Jumbo Frames: Enable jumbo frames (MTU 9000) for iSCSI and NFS. This reduces overhead and improves throughput.
Link Aggregation: Use multiple NICs with load balancing for redundancy and bandwidth.
Quality of Service: Prioritize storage traffic over other traffic types.
For iSCSI specifically:
- Use dedicated NICs for storage, not shared with VM traffic
- Enable flow control
- Disable spanning tree on storage ports
- Use multiple paths for multipathing
Monitoring and Alerting
Proactive monitoring prevents problems:
Latency: Monitor average latency and, more importantly, 95th/99th percentile latency. Spikes matter more than averages.
Queue Depth: High queue depths indicate storage or path saturation.
Path Health: Monitor all paths to ensure they’re healthy and load-balanced.
Datastore Space: Alert well before datastores fill. 80% is a good warning threshold.
Snapshot Age: Alert on old snapshots that should be consolidated.
SCSI Reservations: High SCSI reservation conflicts indicate locking issues (VAAI helps).
VMware provides metrics, but correlating with array-side metrics gives complete visibility.
Backup Strategy
VMware backups require special consideration:
Agentless Backups: Use VMware snapshots and Changed Block Tracking (CBT) for efficient backups without agents in VMs.
Backup Windows: With many VMs, backups can run long. Ensure adequate time and bandwidth.
Impact: Snapshots for backup impact performance. Schedule appropriately.
Array-Based Snapshots: Using array snapshots is more efficient than VMware snapshots for backup.
Backup Target: Consider backup to dedicated storage, not production arrays.

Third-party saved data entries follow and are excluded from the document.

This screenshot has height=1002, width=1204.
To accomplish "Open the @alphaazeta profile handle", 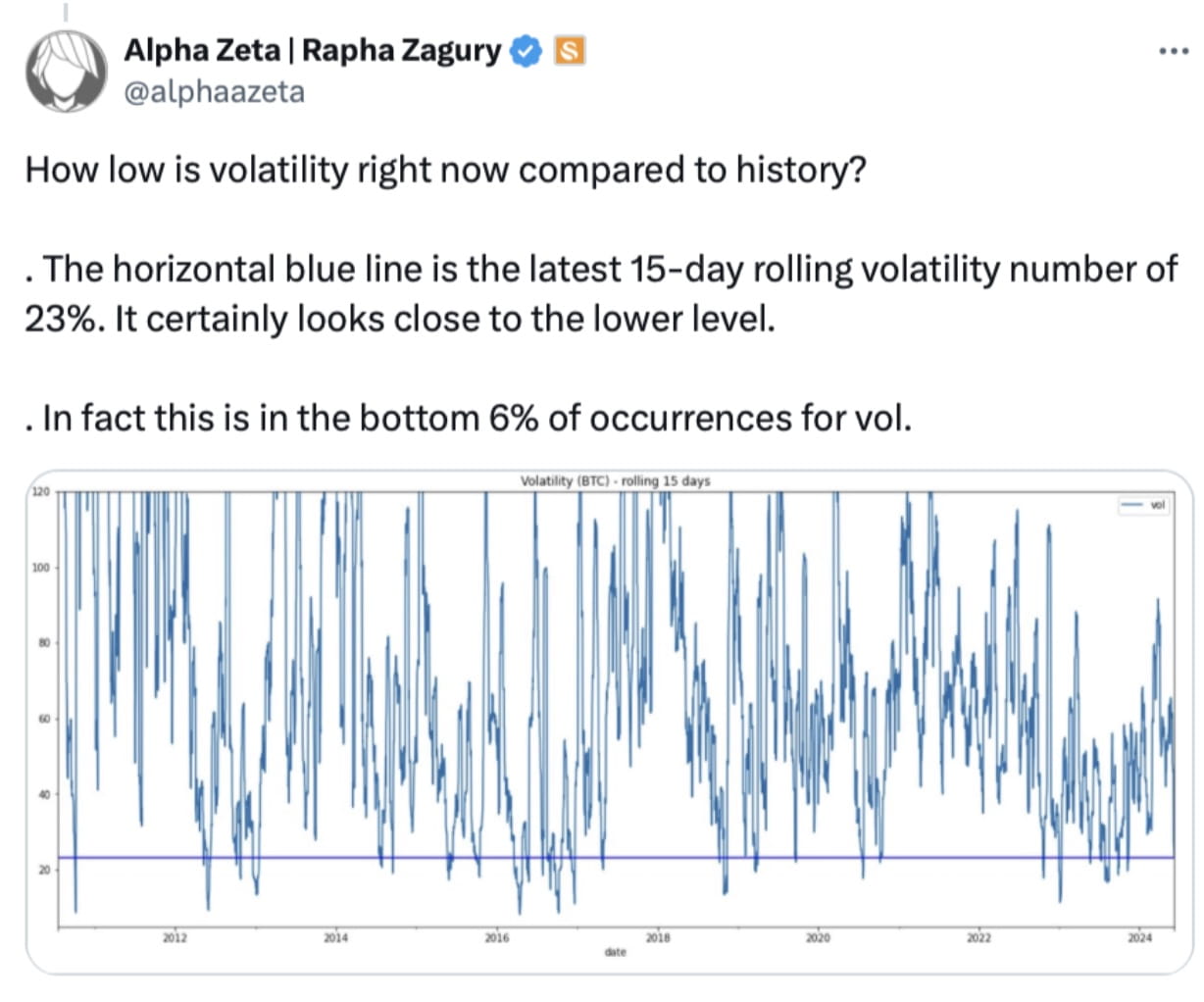I will pos(212,93).
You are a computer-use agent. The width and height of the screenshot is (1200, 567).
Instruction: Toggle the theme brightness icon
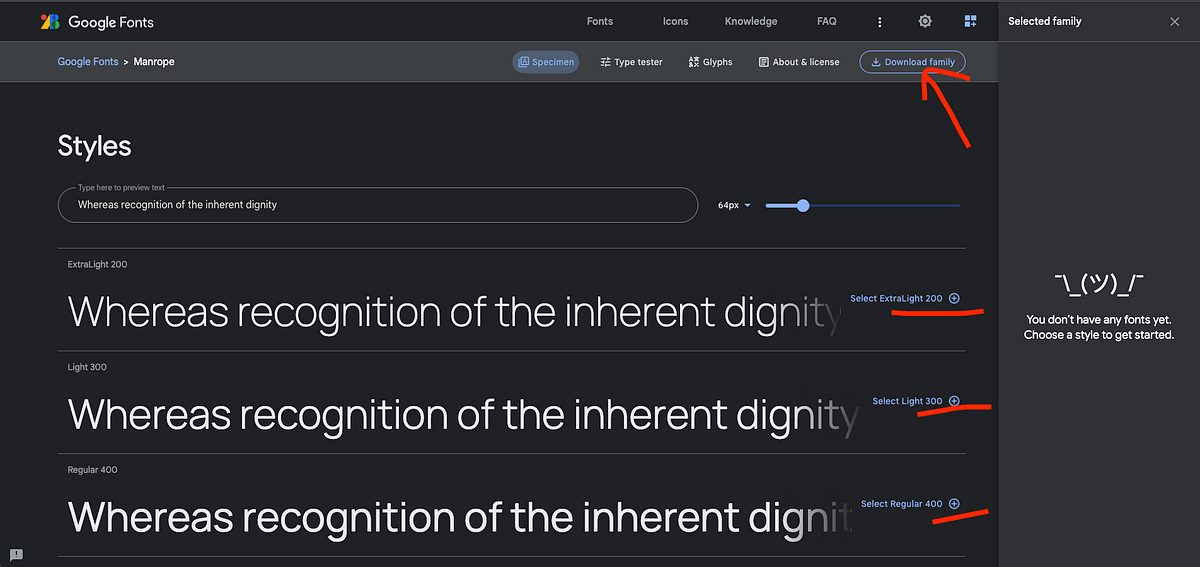925,21
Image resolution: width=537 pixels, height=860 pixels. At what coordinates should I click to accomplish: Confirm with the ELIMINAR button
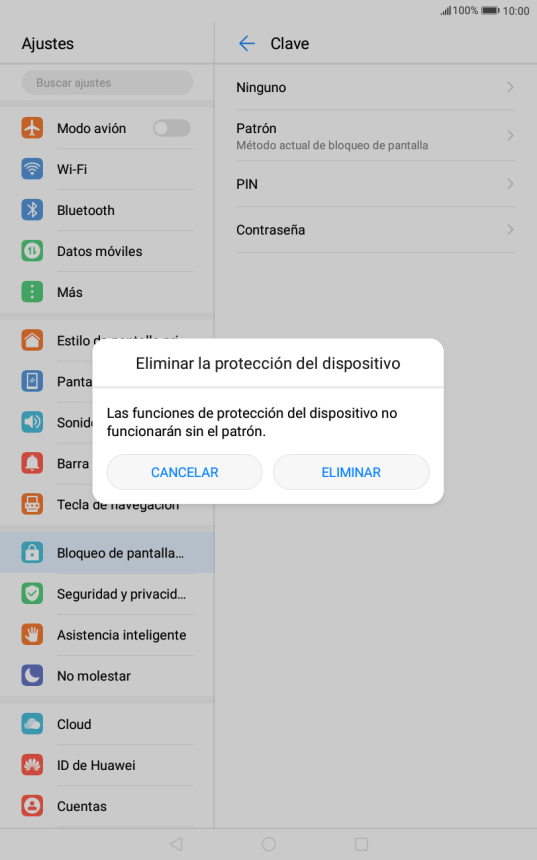[x=351, y=472]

Modern backup products integrate with VMware well, but you still need to plan for scale.
Capacity Planning
VMware makes capacity planning more complex:
Over-Provisioning: With thin provisioning, allocated capacity exceeds physical capacity. Monitor carefully to avoid running out.
Growth Rate: VMs grow over time. Plan for 20-30% annual growth.
Snapshot Space: Reserve space for snapshots—typically 10-20% of datastore capacity.
Headroom: Don’t plan to 100% utilization. Leave 20-25% headroom for performance and maintenance.
Performance Capacity: You might hit performance limits before space limits. Monitor IOPS and latency, not just GB.
Better to over-provision than to scramble when you run out of capacity or performance.
Common Mistakes
Mistakes I see frequently:
Insufficient Queue Depth: Default queue depths are too low for dense virtualization.
No Multipathing: Single path to storage eliminates redundancy and halves bandwidth.
Poor Datastore Design: Too many VMs per datastore, mixing workload types.
Ignoring VAAI: Not enabling VAAI costs performance and efficiency.
Alignment Issues: Especially on older VMs or P2V conversions.
Inadequate Monitoring: Not knowing you have a problem until users complain.
No Testing: Not testing failover scenarios before production.
Many of these are easy to fix if you know to look for them.
FC-Redirect and VMware
Storage virtualization like FC-Redirect provides benefits for VMware:
Non-Disruptive Migration: Migrate datastores between arrays without downtime.
Automated Tiering: Move busy VMDKs to flash storage automatically.
Thin Provisioning: Centralized thin provisioning across heterogeneous arrays.
Simplified Management: Manage storage centrally rather than per-array.
The combination of VMware and storage virtualization provides powerful flexibility for managing virtual infrastructure.
Conclusion
VMware storage is complex, with many variables affecting performance and reliability. The best practices I’ve outlined come from real-world experience—both successes and failures.
The keys to success:
- Understand VMware’s unique I/O patterns
- Design datastores appropriately
- Configure multipathing for performance and availability
- Tune queue depths for high density
- Enable VAAI
- Monitor comprehensively
- Plan capacity with headroom
- Test everything before production
Working with FC-Redirect has shown me how storage virtualization can simplify VMware storage management while improving flexibility. As virtualization density increases, these best practices become even more critical.
VMware storage doesn’t have to be complex or problematic. With proper design, configuration, and monitoring, it can be both performant and reliable. Invest the time to get it right from the start, and you’ll avoid many headaches later.